--- BEGIN EXTRACT TO READ ---
Should I split the urea or apply it all at once?+

Split it. Apply DAP and MOP fully at sowing (basal), but split urea into 2–3 doses — typically half at sowing and the rest at active growth/tillering — because nitrogen leaches and volatilises if applied all at once, wasting money and polluting water.

How does a soil test change the fertilizer dose?+

If your soil already tests high in phosphorus or potassium, you need less of them; if low, you need more. Set the soil P and K status (Low/Medium/High) and the calculator scales those nutrients up or down, so you don't over- or under-apply.

Do legumes need nitrogen fertilizer?+

Very little — legumes like soybean, chickpea and groundnut fix their own nitrogen, so they get only a small starter dose (often covered by the N in DAP) plus phosphorus and potassium. The calculator reflects this with near-zero urea for legumes.
--- END EXTRACT TO READ ---
--- BEGIN GIVEN DATA ---
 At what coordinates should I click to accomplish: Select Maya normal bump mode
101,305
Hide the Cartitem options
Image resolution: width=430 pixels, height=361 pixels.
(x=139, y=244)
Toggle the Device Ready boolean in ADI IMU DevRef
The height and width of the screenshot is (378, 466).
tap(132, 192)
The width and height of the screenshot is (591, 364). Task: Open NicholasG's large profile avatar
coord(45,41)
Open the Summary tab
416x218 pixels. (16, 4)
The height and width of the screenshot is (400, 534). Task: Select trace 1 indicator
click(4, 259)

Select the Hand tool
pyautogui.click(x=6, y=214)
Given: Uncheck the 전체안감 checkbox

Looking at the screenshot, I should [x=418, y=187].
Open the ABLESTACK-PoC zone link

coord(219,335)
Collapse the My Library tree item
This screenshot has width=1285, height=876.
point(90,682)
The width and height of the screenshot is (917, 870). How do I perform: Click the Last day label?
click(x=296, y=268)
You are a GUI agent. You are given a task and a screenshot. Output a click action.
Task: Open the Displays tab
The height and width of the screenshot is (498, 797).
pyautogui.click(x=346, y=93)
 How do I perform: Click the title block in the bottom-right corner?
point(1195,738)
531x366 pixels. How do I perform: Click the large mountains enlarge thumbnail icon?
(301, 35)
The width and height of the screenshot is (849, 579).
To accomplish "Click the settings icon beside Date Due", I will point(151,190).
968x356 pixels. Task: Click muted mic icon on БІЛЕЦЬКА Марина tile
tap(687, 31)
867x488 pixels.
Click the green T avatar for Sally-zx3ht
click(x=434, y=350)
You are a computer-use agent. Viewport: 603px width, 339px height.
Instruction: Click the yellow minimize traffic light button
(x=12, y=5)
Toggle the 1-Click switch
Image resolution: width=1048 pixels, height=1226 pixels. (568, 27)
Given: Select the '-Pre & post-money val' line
--- END GIVEN DATA ---
**GIVEN REQUEST:**
Carry the fertilizer FAQ forward, picking up right after its answer about legumes.

**EXERCISE OUTPUT:**
Can I calculate the fertilizer cost?+

Yes — switch on prices, enter your local cost per kg for Urea, DAP and MOP and pick a currency, and the tool totals the fertiliser cost for your field.

Can I use bigha, acre or hectare?+

Yes — acre, hectare, bigha, guntha or square metres. Bigha varies regionally; this uses a common North-India pucca bigha (~2,529 m²), so adjust if your local bigha differs.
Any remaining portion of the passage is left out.